"You're afraid!"
"Possibly," said Hugh John, "but not in any way you would understand."
Then Elizabeth Fortinbras took up speech.
"Nipper Donnan," she said, "I won't pretend I don't know what you mean. You are driving me from the single happy place of refuge I have on earth. I cannot stay with your father and mother unless you stop pestering me. And then you talk about fighting. Why, Hugh John is nearly five years younger than you are——"
"He is as tall!" growled Nipper.
"Taller!" corrected Elizabeth coolly. "But if you behave like a whole menagerie of brutes, that won't make me care more about you. Hugh John is my brother; I have no other!"
"Umph!" snorted Nipper, "he doesn't come and sit out by Esk-waterside with his sisters."
I know that at that moment Hugh John's eye sought the deep purple stain of the Cave of Mystery, where he and I so often sat together.

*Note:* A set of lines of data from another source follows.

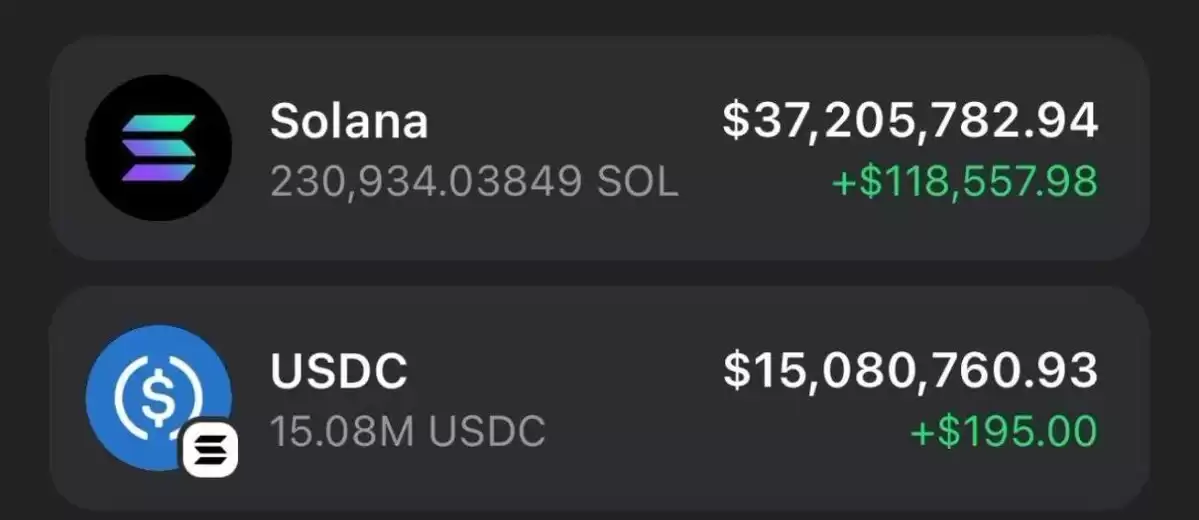Tap the USDC coin logo icon
The height and width of the screenshot is (520, 1199).
158,398
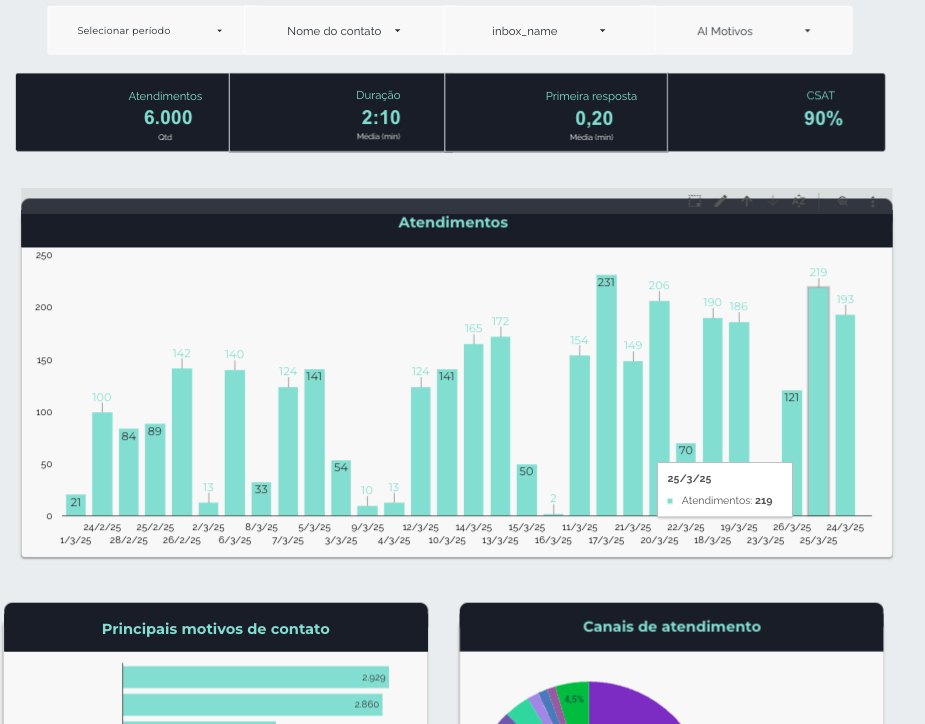This screenshot has height=724, width=925.
Task: Click the pencil edit icon above the chart
Action: tap(720, 201)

But he said nothing at all to his adversary. It might have been mistaken. It was to Elizabeth he spoke.
"I have something to say to Nipper which you had better not hear," he remarked quietly. "Here is a special handful of sorrel to take home with you. Let me see you as far as the first lamp-post on my cycle. Then I will come back and speak with Nipper."
They went, and Nipper sat on the empty log, gloomily cursing fate—but, educated by the experience of many years, never for a moment doubting that Hugh John would keep his word.